Among them is the female religious institute of the Stimmatine Nuns in Via del Podestà, whose presence is strong both for its awfulness and its size, the Allori Cemetery, an evangelic eighteenth century cemetery in Via Senese, also lying on the hill on which stands, and the Charterhouse, monastery of the Carthusian Order rising on Mount Acuto. The Carthusian keeps the relationship with the area in which it engages. The enclosed and sheltered courtyards, the veiw on the landscape from the masonry openings create a perfect integration of interior and exterior.
The same private residences maintain the natural harmony of the landscape, entering the context without any dominance and overriding the others. Each one has a flap of land, a garden or a closed or open yard, and at the same time protects from it with walls along the road that trace the path to follow.
These are the themes followed for the definition of a project integrated into the territory.
The Archaeological Museum will have to follow the coherence of the surrounding architecture and be coherent with it while maintaining the present equilibrium.
Hence the choice of a position and a shape that is consistent with the dominant characters, the selection of materials of tradition.




VIEW OF THE SQUARE


TEMPORARY EXHIBITION PAVILION
PIAZZA SIGNORIA, FLORENCE, ITALY
Professor: Arch. Gabriele Bartocci
Students: Alice Bandini Quartinieri
The structure at the center of the square alludes to the typical crumbling of the ruins, from which the artifact emerges, returning to light through the excavation. The lump opens in alternating degrees of different height marking the ascending and descending path in a varied way.
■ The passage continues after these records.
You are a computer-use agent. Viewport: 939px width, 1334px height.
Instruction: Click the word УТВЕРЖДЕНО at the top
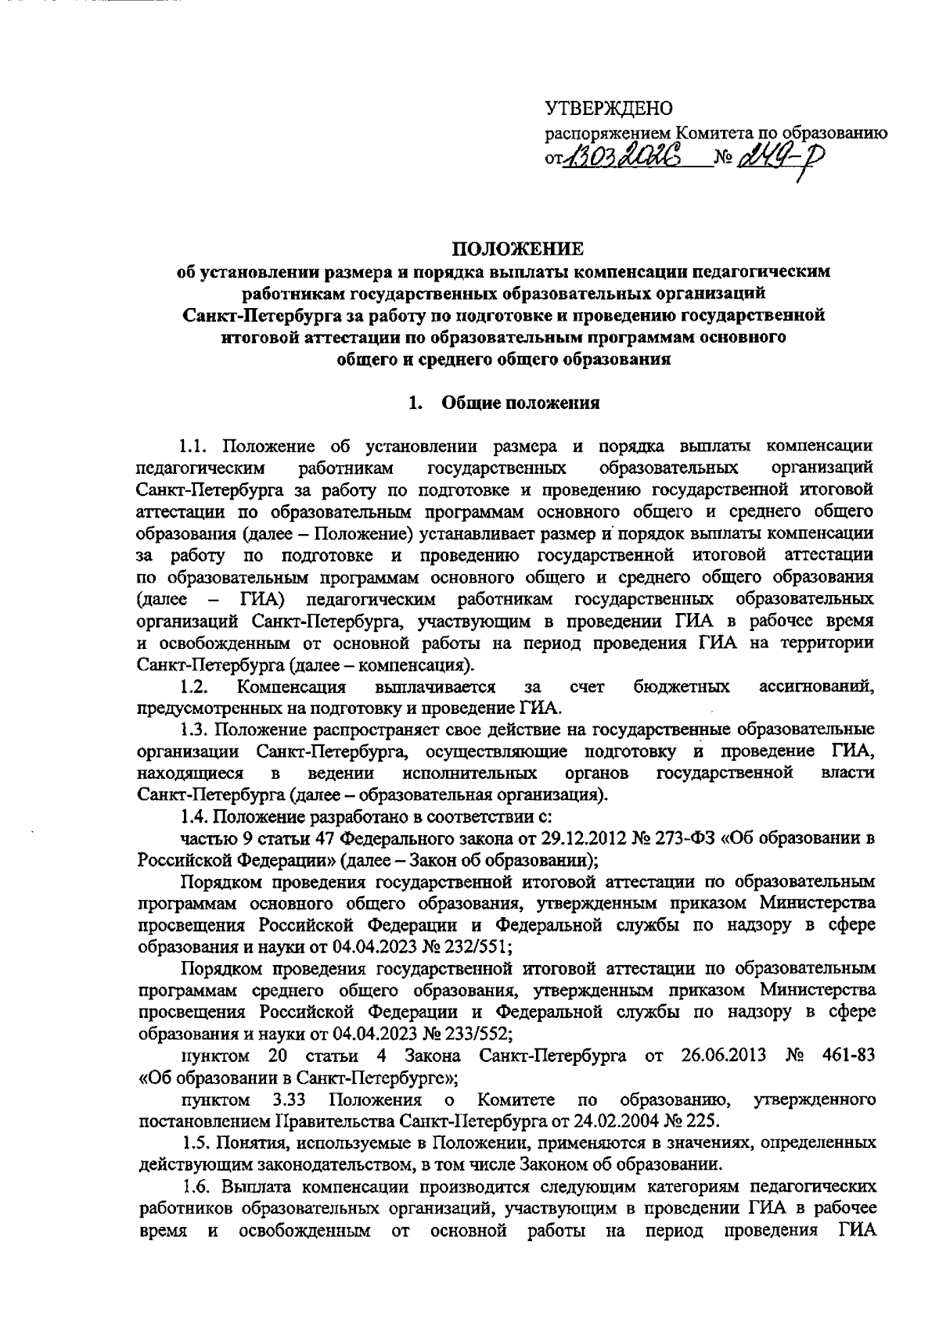608,108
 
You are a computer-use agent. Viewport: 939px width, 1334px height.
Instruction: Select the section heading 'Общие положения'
521,403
From the ground, the statue emerges on the route of the ancient Roman walls as it did in the church of San Lorenzo in Arezzo in 1541, the year of its discovery. Minerva, goddess of war and protector of all forms of craftsmanship and industrialism, immediately attracted the attention of Cosimo I who wanted her part of her collection.
On the occasion, it accompanies the numerous sculptural works of mythological and pagan tradition placed under the Loggia dei Lanzi. The oratory position invites passersby to listening tacitly.